January 16, 2009

Covenantal Underground

I’m a simple guy, but I have a suggestion for smart people who want to blast away at the opinions of other people (an activity I fully condone, by the way): learn to spell.

Interested in some alternative views to the pre-tribulation rapture I’m learning about here at Central Seminary I came across the following site and could not get past the first paragraph.

The Christian world is awash in “End Times Mania” But what passes for “solid” Biblical teaching is not so solid after all. The false teaching of the “Pretribulation Rapture” followed by an “earthly millennium” is excepted as fact by many well intentioned Christians (source).

Excepted?

Come on, people! Or, was this really a brilliantly conceived double-entendre complaining about what is by stating through misspelling what should be?

It’s hard to know with Covenantalists. Their code is way too sophisticated.

Posted by Bob Bixby at January 16, 2009 12:26 PM | eMail this entry! | 146 Words
This entry was posted in the following categories: Humor , Theology , Tongue in Cheek
Comments

I know what you mean my friend. Those dispensational bed sheet charts are so much simpler and obvious. Big smiley.
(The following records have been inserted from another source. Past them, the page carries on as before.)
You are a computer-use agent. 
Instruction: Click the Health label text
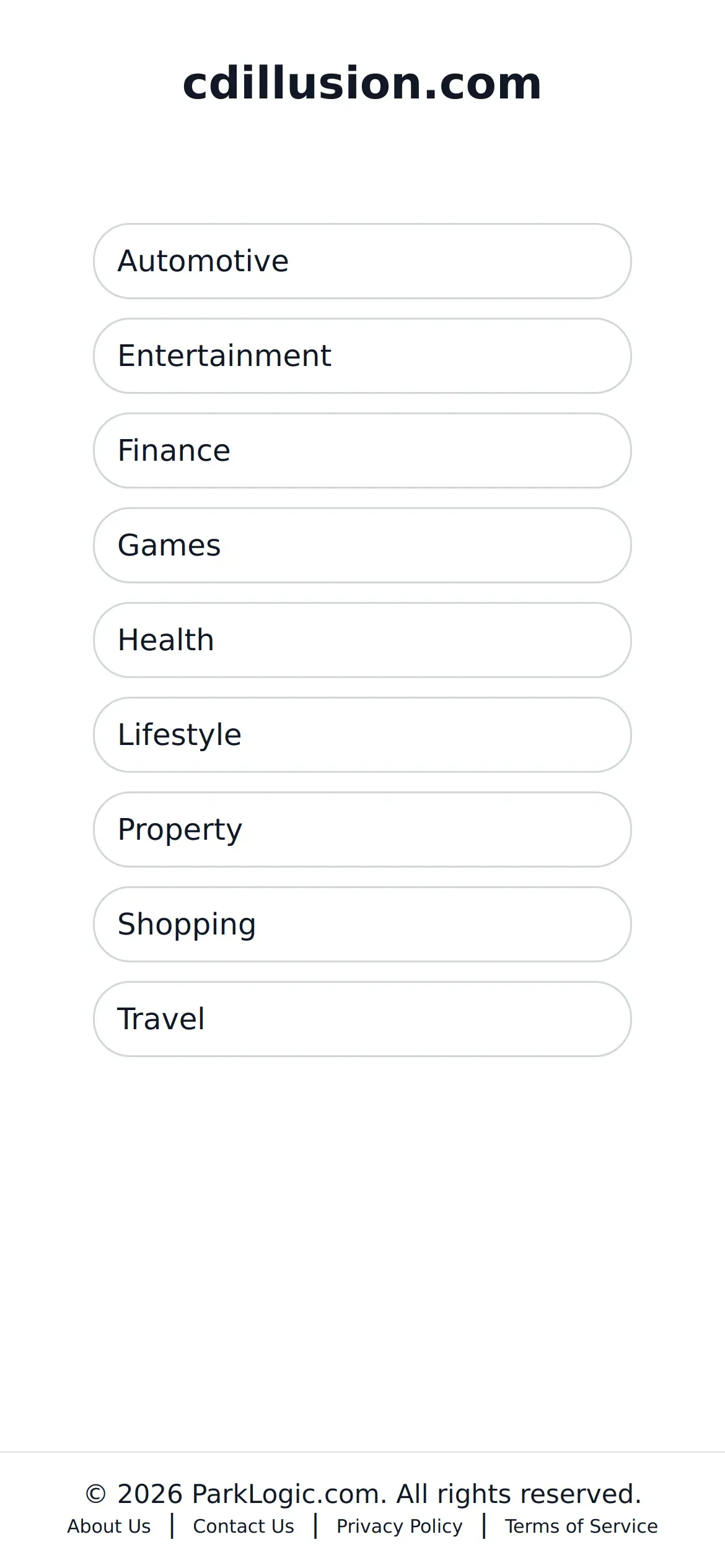(x=166, y=640)
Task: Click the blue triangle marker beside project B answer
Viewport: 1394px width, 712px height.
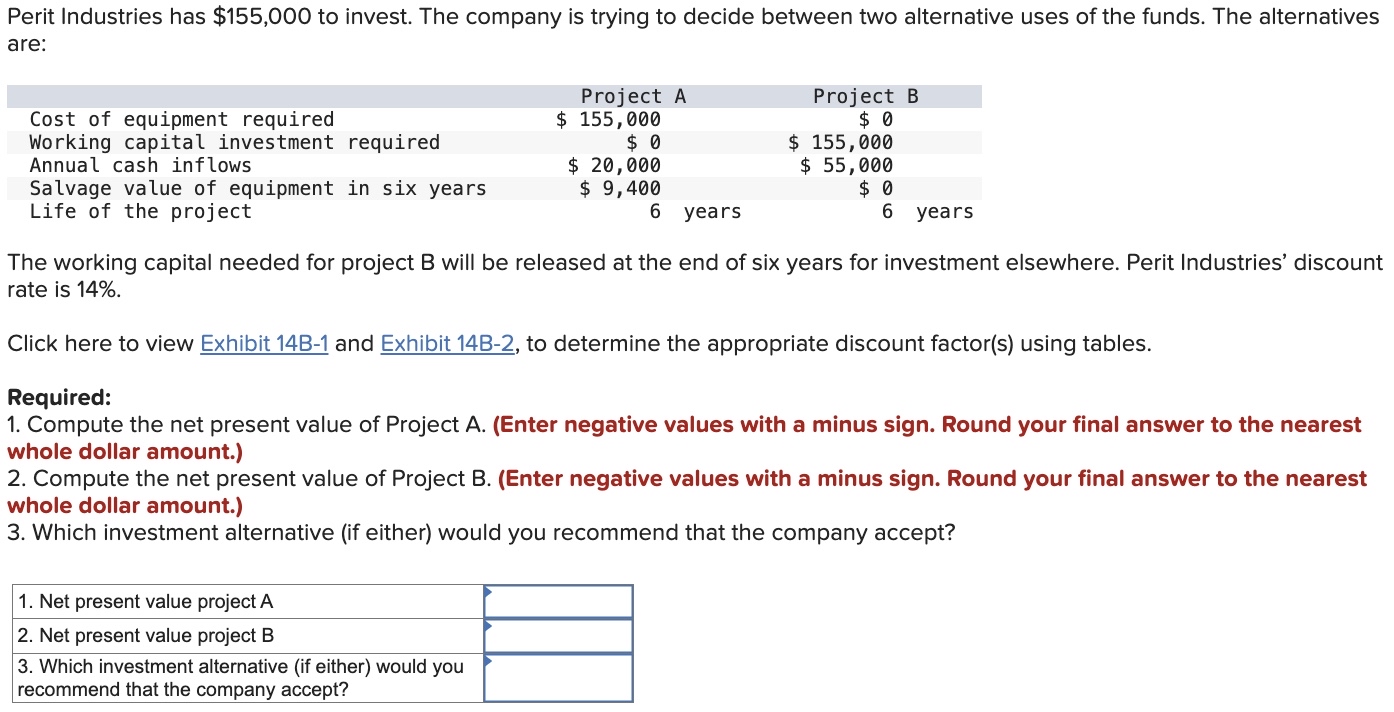Action: pyautogui.click(x=488, y=628)
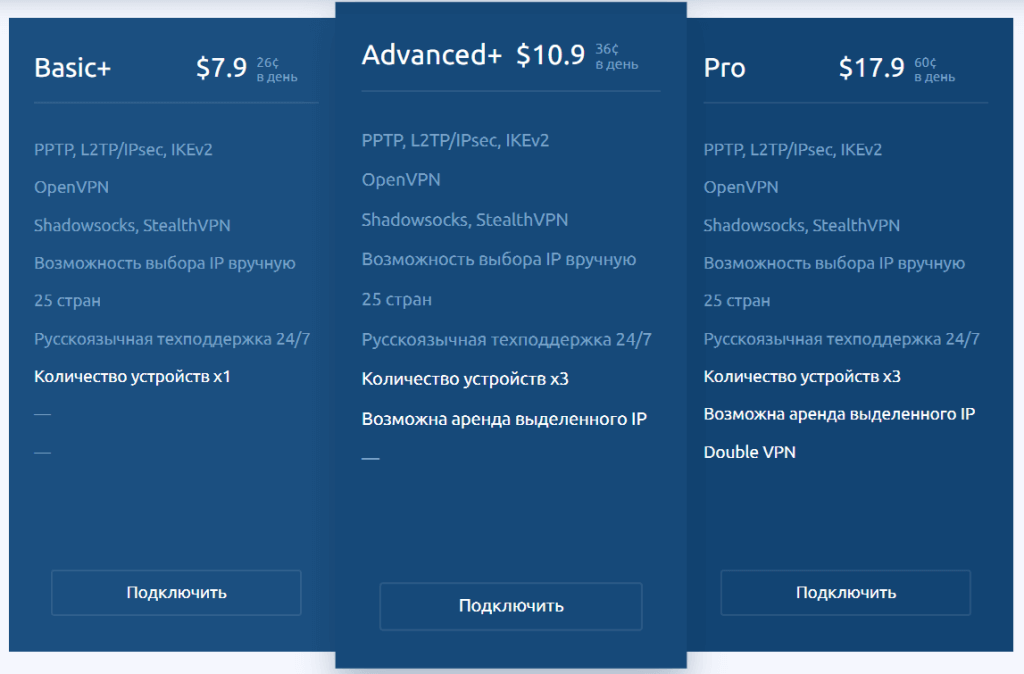Image resolution: width=1024 pixels, height=674 pixels.
Task: Click the $10.9 price
Action: pyautogui.click(x=550, y=55)
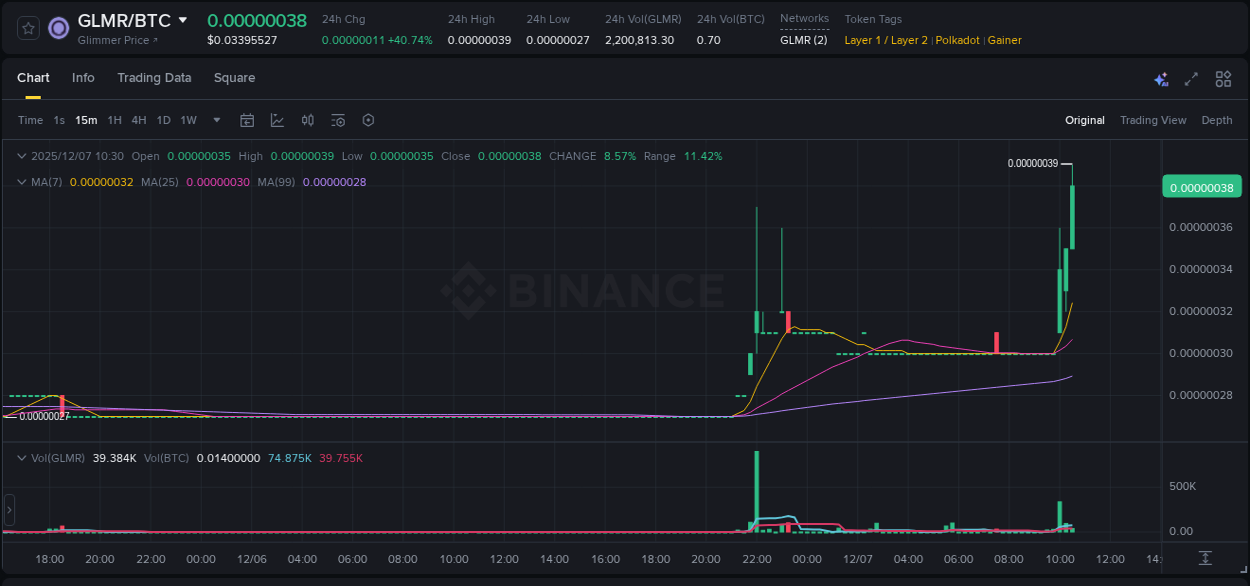Select the 1H timeframe option
The image size is (1250, 586).
point(114,119)
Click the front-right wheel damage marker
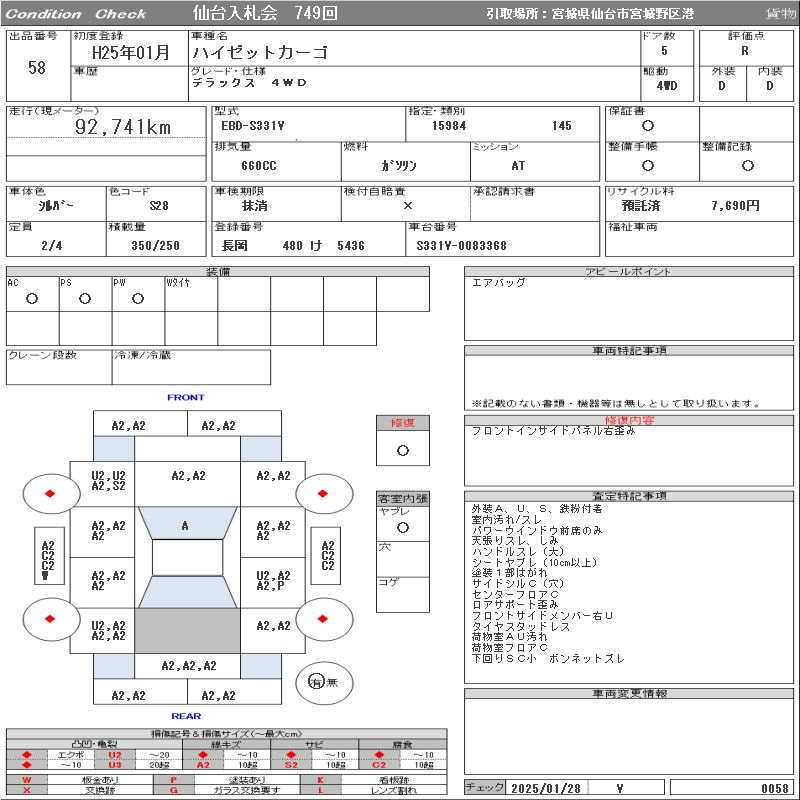800x800 pixels. point(324,493)
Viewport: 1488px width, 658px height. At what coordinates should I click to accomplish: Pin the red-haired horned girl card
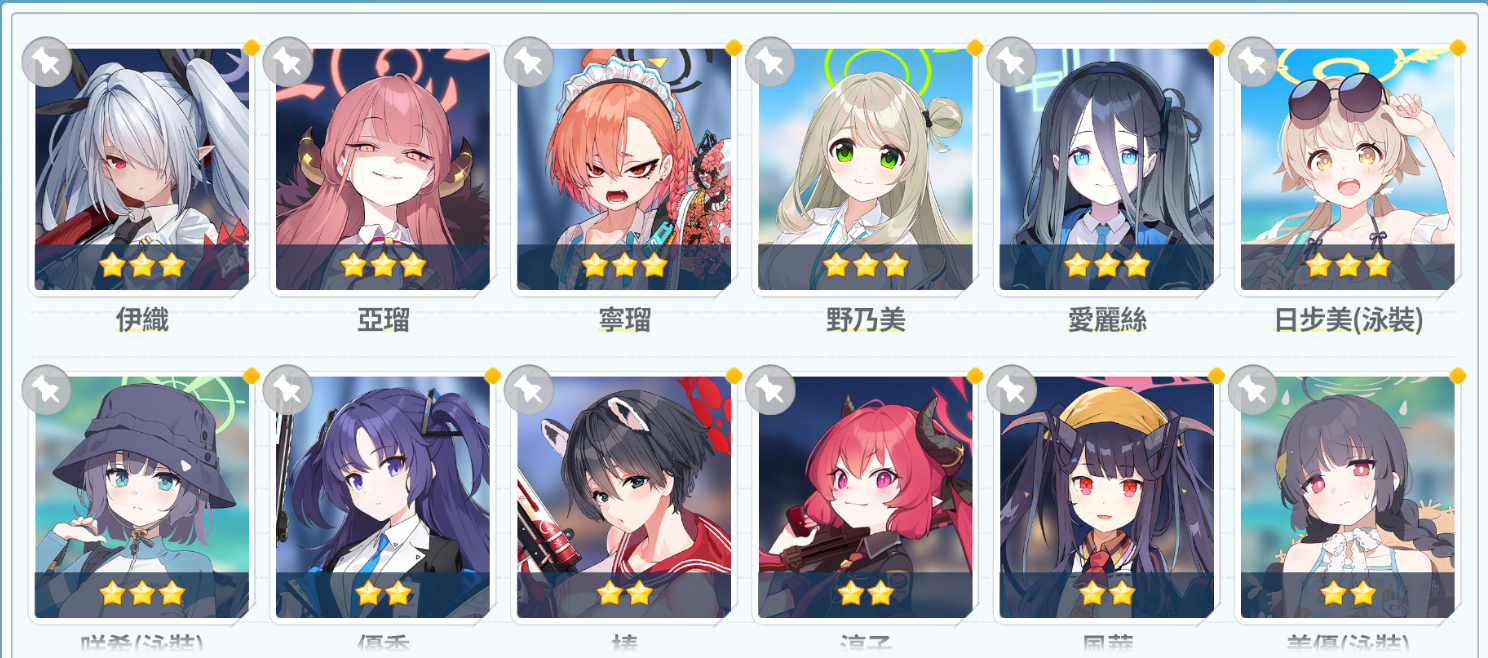click(x=769, y=390)
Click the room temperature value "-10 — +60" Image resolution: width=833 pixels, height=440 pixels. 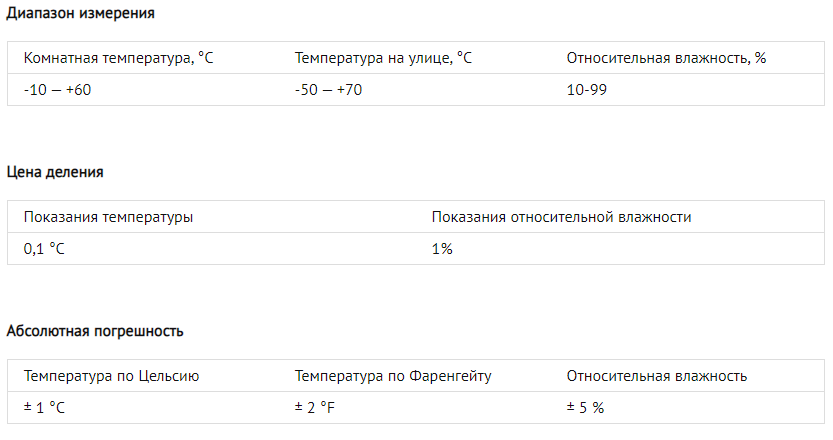(57, 89)
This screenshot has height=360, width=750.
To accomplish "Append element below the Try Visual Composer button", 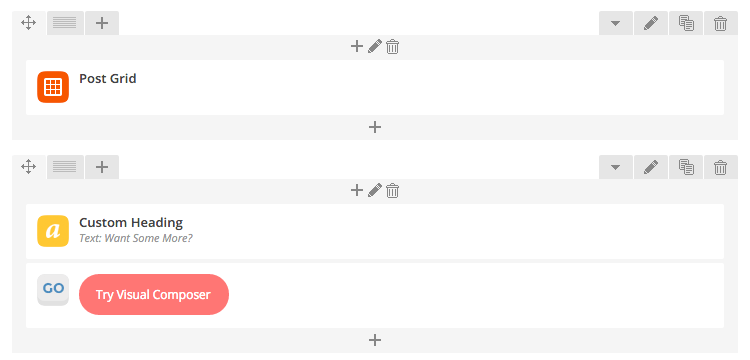I will 375,340.
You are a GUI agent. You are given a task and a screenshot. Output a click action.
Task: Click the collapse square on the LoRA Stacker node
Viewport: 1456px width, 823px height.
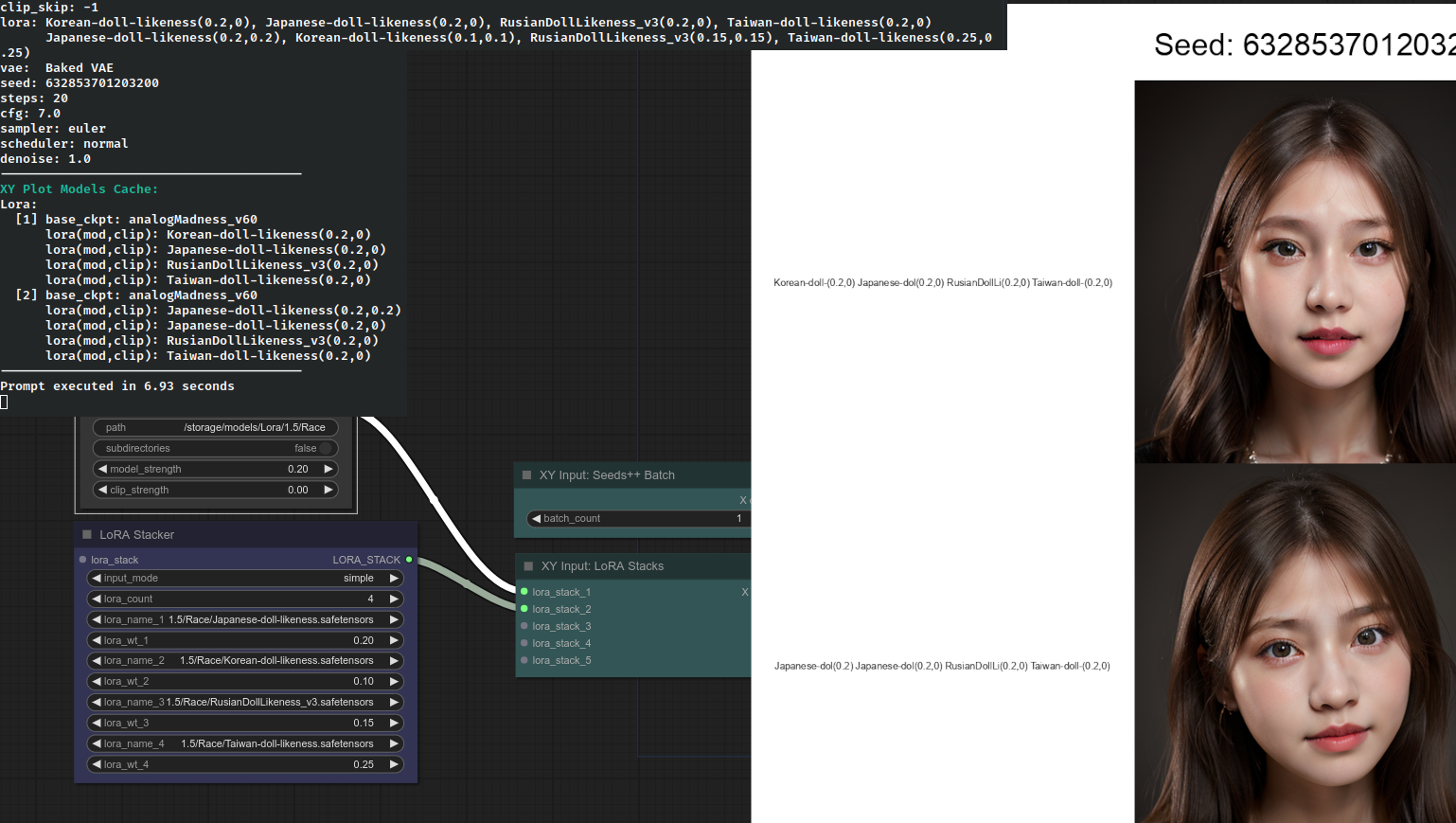[86, 534]
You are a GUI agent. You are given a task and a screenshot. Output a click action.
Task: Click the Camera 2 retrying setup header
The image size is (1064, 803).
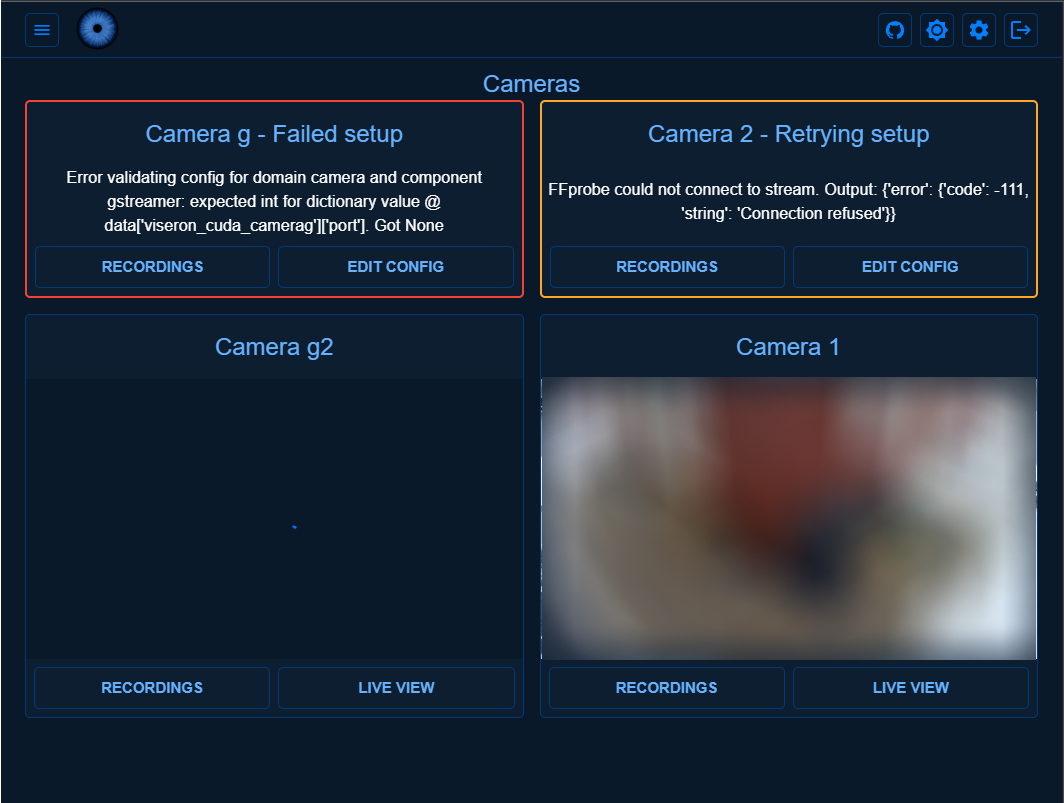coord(788,134)
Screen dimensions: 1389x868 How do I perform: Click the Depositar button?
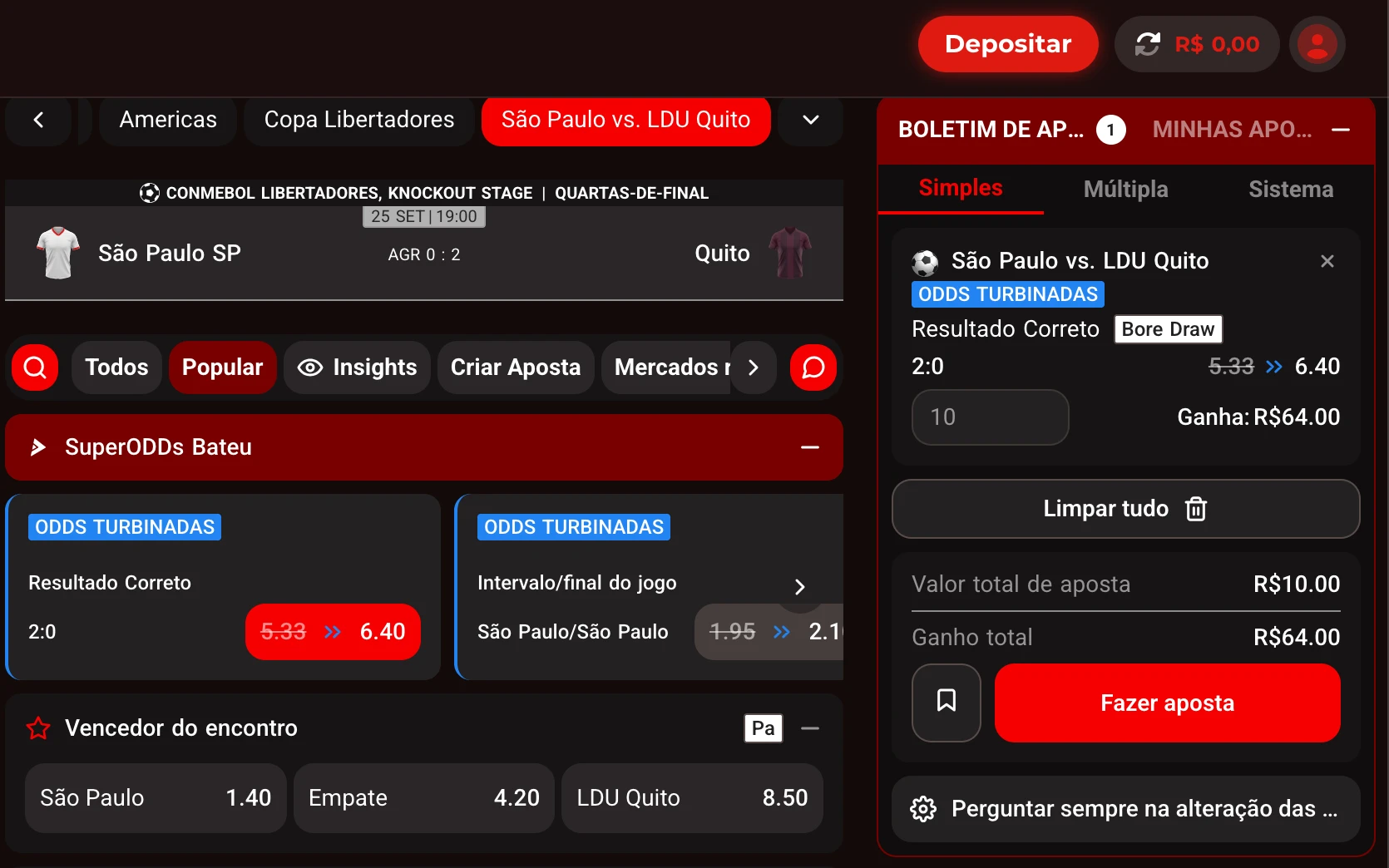click(x=1008, y=44)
Posted by: Keith at January 16, 2009 05:14 PM

Ha! I’ll grant you that too.

Posted by: bob at January 17, 2009 09:45 AM

Covenantalism isn’t all that difficult unless you are trying to make it satisfy dispensationalist concerns. On it’s own — reading Scripture without the dispensationalist lenses — it is really quite simple.

Posted by: keith at January 17, 2009 11:17 AM

(This web stuff is what I actually came across lately. Jacklyn)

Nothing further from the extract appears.